Although there have been a number of instances where bitcoins have been, effectively, stolen from accounts, the most interesting bitcoin disasters for those of use using relational databases are the ones that exploit the lack of ACID compliance in the systems that are so often used for trading Bitcoins, recently brought to our attention by Denny Cherry.

Last year, On 3rd of March this year, the FlexCoin Bitcoin exchange folded after someone exploited the fact that the application FlexCoin used provided only ‘eventual consistency’ and managed to withdraw 896 BTC in the hot wallet by making a number of simultaneous requests to transfer coins from one account to another. There was a flaw in the code.

On March 4th, 2014, about 12.3% of the BTC on Poloniex was stolen. This was the same exploit in a system that couldn’t handle concurrent transactions.

There have been other exploits.

The problem, of course, was that the systems were intended to process complete transactions one at a time, and the ‘databases’ used had no concurrency. However, this was not enforced by a queuing system. There was no isolation, and there was only ‘Eventual Consistency’. Sure, there are uses for such things as ‘eventual consistency’ as an alternative to ACID as long as you don’t mind losing records or accidentally trading the same thing twice.
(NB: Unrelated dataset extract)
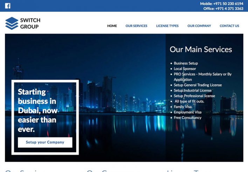Open the Facebook icon link
The height and width of the screenshot is (172, 248).
(8, 6)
The science of online trading systems is extremely complex, and transactional integrity is at the heart of it. Although we tend to be impressed by the shiny new things in SQL Server, the part of the product that takes enormous effort and expertise is the robust concurreny, and all that is implied by that. Not every application needs that: for a social-networking website, you could even use some NoSQL ‘persistence layer’ like MongoDB.

It is very difficult to explain in simple terms why the principles of relational database are so important. To be able to safely determine whether a system requires a relational database, or can alternately, be entrusted to a NoSQL startup, requires a great deal of expertise. Sure, there is room for variety and experiment with databases and RDBMSs aren’t the answer for every problem, but it isn’t really a decision for the unqualified. If you get it wrong, as the Bitcoin amateurs did, real people and businesses can get hurt.